Selection |
----
FLAG-048 — Delivery Memo (Branch Complete)¶
To: Vesper
From: Orion
Date: 2026-04-22
Branch: feat/anchor-dual-signal-calibration
Commits in this bundle: 2 (C1–C4 consolidated + C5 tests)
Previous milestones closed: C1 ✅ (schema+config), C2 ✅ (calculator+wire), C3 ✅ (guard rewire), C4 ✅ (cross-session persistence).
Summary¶
FLAG-048 (ANCHOR-CALIBRATION) is code-complete. The 12-point test plan from the pre-code findings memo is implemented as a 17-test suite in tests/test_flag_048_dual_signal.py (12 plan items + 5 sub-asserts that tighten coverage without adding new surface). Adjacent-suite regression is clean, the full FLAG-048 suite passes on first run, and the 150-tick benchmark row is included below per your C4 sign-off note.
The residual signal is the Atlas Option 3 control input: post-warm-up and cross-session-persistent, the anchor saturation guard consumes residual_distortion_bps in place of the capped last_anchor_divergence_bps. Rail-lock proof (T4) and exit reachability proof (T6) both land green — the two criteria Atlas cited as non-negotiable when approving Option 3.
What ships¶
Commit 1 — feat(engine,config,state): FLAG-048 dual-signal anchor calibration (C1-C4)¶
Consolidated implementation across the four pre-code steps. Twelve files touched, 1,292 insertions / 33 deletions, 1 new module (neo_engine/dual_signal_calculator.py).
| Step | Files | What landed |
|---|---|---|
| C1 | neo_engine/config.py, neo_engine/state_manager.py, config/config.yaml, config/config.example.yaml, config/config_live_stage1.yaml |
AnchorDualSignalConfig dataclass + YAML defaults. Schema migration for three new system_metrics REAL columns (structural_basis_bps, rolling_basis_baseline_bps, residual_distortion_bps). |
| C2 | neo_engine/dual_signal_calculator.py (new), neo_engine/strategy_engine.py, neo_engine/main_loop.py, neo_engine/state_manager.py (kwargs) |
AnchorDualSignalCalculator — EMA + warm-up + seed/reset/dump. StrategyEngine.last_structural_basis_bps (uncapped, Atlas-literal). NEOEngine holds one calculator, folds structural each tick, hydrates baseline/residual back onto strategy. record_system_metric gained three kwargs; telemetry writes gate all three behind snapshot.is_valid(). |
| C3 | neo_engine/main_loop.py, tests/test_anchor_saturation_guard.py, tests/test_anchor_idle_state.py, tests/test_flag_042_degraded_recovery.py |
Rename _evaluate_anchor_saturation_guard → _evaluate_anchor_residual_guard. New _select_anchor_guard_window() returns (window, source_label). Both entry + exit evaluators read through the selector so hysteresis stays coherent. Existing fixtures stubbed to return the legacy window for back-compat. |
| C4 | neo_engine/main_loop.py |
Module-level KEY_ANCHOR_DS_BASIS_BASELINE_BPS / _COUNT / _CLOSED_AT. Three helpers: _restore_anchor_dual_signal_baseline (7-branch read path), _persist_anchor_dual_signal_baseline (no-obs-preserves-prior), _clear_anchor_dual_signal_persistence (best-effort 3-key reset). Wired at _startup (after the fresh-session reset block, outside its scope) and _shutdown (before halt.reason write, inside belt-and-suspenders try/except). |
Commit 2 — test(dual_signal): FLAG-048 C5 — 17 behavioral + wiring tests¶
One new file: tests/test_flag_048_dual_signal.py (874 lines). 17 tests, 5 test classes.
----
Supplied records |
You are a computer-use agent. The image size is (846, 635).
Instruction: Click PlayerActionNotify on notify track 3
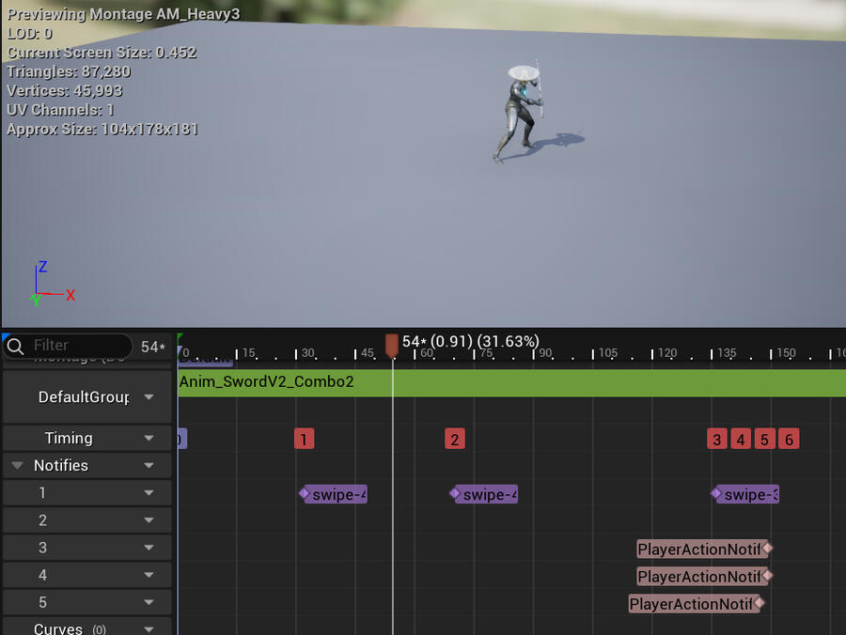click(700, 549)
----
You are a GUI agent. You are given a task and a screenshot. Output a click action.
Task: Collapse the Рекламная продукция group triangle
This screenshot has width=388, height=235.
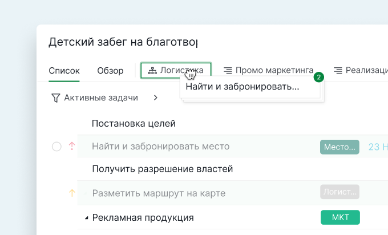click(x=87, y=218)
----
Tasks and exercises |
1 – Reproduce the part of the delivery memo from "What ships¶" up to and including "new module (neo_engine/dual_signal_calculator.py).", word for word.
2 – In the listing, take the lines from the line with "You are a computer-use" up to and including the line with "click(700, 549)" and write them out again, instructions included, shifting every click coordinate in the answers by -121. Leave the pictures out.
The delivery memo and the listing have nothing to do with each other.

Replies |
1 –
What ships¶
Commit 1 — feat(engine,config,state): FLAG-048 dual-signal anchor calibration (C1-C4)¶
Consolidated implementation across the four pre-code steps. Twelve files touched, 1,292 insertions / 33 deletions, 1 new module (neo_engine/dual_signal_calculator.py).

2 –
You are a computer-use agent. The image size is (846, 635).
Instruction: Click PlayerActionNotify on notify track 3
click(579, 428)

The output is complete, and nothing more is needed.